** start Material for this exercise **

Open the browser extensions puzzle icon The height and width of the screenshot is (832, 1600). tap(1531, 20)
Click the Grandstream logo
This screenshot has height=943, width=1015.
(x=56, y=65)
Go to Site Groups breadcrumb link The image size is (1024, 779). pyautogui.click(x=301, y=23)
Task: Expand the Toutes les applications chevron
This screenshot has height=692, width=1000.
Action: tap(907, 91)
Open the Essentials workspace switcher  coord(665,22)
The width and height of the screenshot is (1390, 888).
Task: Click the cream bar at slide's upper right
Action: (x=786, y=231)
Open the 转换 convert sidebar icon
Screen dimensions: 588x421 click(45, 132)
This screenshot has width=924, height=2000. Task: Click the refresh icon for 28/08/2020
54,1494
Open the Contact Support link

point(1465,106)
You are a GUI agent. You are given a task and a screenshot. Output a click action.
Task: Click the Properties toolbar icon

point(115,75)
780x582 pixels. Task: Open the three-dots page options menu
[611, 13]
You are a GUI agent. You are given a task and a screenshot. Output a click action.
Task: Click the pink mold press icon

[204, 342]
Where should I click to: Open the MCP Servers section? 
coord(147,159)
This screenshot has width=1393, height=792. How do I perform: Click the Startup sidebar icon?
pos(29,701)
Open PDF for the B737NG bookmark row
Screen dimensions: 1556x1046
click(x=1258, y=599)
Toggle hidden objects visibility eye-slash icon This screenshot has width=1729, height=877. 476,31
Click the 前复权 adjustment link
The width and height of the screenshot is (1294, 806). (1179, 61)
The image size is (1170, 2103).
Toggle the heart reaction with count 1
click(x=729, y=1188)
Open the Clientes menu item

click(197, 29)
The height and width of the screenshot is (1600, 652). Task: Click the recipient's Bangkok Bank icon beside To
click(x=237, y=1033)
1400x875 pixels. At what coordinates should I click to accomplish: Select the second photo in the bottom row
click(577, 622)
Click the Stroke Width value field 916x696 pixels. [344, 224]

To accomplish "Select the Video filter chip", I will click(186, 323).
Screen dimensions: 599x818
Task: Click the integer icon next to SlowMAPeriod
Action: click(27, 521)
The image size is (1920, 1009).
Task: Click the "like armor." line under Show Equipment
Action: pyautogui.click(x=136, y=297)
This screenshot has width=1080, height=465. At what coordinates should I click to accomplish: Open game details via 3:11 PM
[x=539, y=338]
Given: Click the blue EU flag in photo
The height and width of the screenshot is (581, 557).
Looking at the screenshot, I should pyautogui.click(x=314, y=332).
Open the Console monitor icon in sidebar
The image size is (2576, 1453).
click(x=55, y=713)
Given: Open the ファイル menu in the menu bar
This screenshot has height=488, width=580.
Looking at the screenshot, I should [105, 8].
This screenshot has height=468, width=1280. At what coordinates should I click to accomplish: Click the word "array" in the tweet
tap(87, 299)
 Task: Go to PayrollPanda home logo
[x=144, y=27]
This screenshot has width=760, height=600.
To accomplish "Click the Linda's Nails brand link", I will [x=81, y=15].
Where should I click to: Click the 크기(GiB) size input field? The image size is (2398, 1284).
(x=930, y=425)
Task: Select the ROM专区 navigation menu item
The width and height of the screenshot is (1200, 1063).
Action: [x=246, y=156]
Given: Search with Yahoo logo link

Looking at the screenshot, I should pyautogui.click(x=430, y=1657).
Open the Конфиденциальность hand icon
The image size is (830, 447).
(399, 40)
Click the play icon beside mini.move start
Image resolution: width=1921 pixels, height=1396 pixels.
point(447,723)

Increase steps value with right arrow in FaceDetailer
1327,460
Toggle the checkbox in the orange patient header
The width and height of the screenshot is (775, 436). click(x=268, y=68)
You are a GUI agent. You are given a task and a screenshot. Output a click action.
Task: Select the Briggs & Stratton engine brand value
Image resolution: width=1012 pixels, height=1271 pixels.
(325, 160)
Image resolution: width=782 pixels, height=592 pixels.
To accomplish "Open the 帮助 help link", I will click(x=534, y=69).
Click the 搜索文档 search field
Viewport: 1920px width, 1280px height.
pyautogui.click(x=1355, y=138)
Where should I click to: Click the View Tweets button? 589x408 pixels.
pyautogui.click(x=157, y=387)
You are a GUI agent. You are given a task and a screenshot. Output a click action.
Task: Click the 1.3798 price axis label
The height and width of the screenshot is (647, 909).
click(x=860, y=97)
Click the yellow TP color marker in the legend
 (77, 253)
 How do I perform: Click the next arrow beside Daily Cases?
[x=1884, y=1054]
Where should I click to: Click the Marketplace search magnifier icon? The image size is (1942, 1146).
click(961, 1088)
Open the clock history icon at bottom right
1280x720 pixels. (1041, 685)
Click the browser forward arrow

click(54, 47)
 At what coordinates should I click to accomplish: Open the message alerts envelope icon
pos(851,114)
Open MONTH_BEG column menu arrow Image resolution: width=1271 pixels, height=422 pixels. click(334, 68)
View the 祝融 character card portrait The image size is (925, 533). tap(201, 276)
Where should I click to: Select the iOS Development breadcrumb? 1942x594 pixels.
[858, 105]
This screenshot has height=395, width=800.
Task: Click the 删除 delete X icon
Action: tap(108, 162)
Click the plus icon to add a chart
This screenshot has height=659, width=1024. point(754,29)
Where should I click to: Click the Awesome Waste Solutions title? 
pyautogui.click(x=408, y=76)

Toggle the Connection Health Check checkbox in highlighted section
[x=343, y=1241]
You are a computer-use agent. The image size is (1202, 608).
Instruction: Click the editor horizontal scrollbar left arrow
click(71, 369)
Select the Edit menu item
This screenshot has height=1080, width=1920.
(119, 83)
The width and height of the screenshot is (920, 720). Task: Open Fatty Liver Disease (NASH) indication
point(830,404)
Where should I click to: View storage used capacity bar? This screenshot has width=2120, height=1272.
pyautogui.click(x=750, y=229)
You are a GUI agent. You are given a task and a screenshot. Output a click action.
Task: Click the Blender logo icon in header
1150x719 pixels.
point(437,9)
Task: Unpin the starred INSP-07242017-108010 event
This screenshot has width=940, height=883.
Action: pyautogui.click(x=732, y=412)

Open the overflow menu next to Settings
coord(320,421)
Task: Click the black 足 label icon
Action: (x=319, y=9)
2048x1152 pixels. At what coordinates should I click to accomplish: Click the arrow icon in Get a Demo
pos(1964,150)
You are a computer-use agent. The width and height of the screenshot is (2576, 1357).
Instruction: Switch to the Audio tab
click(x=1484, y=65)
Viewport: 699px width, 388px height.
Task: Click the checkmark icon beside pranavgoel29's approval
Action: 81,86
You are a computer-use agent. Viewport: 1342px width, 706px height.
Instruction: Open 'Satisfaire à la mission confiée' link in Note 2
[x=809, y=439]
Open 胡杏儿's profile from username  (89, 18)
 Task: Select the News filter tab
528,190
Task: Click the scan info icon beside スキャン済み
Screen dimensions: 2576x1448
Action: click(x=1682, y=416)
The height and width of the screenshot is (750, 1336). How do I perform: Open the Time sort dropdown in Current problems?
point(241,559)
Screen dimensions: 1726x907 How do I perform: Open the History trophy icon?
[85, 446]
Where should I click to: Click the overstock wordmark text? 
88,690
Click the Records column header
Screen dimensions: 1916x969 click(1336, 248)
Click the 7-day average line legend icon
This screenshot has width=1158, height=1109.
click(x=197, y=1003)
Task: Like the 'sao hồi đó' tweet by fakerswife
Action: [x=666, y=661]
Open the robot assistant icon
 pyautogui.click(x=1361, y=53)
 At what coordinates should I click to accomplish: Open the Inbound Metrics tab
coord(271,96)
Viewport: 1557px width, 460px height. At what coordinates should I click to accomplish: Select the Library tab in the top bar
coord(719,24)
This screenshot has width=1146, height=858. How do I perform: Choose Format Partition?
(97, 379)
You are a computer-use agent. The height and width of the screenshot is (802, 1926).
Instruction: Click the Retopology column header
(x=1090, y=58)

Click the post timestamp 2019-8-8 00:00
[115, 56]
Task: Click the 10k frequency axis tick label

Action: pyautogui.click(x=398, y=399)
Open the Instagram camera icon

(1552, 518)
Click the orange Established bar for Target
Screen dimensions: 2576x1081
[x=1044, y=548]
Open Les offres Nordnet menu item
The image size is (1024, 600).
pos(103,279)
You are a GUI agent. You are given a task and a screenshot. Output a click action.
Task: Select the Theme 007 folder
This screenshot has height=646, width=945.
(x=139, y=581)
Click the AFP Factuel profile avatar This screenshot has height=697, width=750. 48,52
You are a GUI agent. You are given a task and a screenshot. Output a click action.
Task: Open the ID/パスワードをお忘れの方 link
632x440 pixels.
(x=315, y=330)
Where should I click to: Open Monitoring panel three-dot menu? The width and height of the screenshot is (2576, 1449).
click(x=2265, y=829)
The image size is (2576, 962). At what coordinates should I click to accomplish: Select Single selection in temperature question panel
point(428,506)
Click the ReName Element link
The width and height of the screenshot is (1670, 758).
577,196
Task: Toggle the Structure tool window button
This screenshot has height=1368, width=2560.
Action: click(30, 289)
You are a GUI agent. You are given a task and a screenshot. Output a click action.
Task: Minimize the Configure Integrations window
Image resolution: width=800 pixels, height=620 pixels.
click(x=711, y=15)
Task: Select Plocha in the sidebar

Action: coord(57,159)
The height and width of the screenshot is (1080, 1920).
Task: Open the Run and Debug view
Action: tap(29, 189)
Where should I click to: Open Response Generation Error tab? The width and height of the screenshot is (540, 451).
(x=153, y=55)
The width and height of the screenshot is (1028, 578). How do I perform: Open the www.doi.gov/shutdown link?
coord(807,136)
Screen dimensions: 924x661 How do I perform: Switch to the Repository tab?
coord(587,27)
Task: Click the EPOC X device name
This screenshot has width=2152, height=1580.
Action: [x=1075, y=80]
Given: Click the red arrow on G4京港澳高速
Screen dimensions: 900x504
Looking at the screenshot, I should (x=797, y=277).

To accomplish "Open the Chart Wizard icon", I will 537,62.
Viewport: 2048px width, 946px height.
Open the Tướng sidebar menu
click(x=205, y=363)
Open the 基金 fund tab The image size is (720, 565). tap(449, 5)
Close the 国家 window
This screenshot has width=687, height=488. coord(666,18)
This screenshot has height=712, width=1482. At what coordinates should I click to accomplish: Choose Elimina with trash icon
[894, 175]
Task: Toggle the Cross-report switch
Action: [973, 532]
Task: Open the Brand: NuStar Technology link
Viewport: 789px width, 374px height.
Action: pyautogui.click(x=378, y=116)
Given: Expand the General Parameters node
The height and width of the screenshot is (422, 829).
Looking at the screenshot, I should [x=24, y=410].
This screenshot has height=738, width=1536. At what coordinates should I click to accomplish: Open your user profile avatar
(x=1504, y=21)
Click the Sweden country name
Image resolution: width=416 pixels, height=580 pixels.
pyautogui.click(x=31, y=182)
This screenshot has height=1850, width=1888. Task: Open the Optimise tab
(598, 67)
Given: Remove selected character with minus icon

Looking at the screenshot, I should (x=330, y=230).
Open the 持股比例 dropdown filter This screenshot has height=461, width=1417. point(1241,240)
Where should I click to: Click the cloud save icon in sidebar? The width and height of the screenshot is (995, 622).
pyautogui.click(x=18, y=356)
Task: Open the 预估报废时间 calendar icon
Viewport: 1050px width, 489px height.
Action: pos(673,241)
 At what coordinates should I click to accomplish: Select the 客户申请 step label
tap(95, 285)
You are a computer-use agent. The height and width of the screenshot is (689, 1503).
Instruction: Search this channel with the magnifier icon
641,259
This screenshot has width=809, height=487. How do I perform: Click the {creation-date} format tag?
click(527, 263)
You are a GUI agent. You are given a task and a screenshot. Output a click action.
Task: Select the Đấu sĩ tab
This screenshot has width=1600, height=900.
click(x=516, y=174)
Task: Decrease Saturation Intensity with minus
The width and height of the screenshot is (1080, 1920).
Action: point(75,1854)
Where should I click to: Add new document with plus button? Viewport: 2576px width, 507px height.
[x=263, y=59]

** end Material for this exercise **

▸ What you will do
Show every line of the material above that contains the string "checkbox", copying each such line in full. Treat the match as case-sensitive.

▸ Exercise result
Toggle the checkbox in the orange patient header
Toggle the Connection Health Check checkbox in highlighted section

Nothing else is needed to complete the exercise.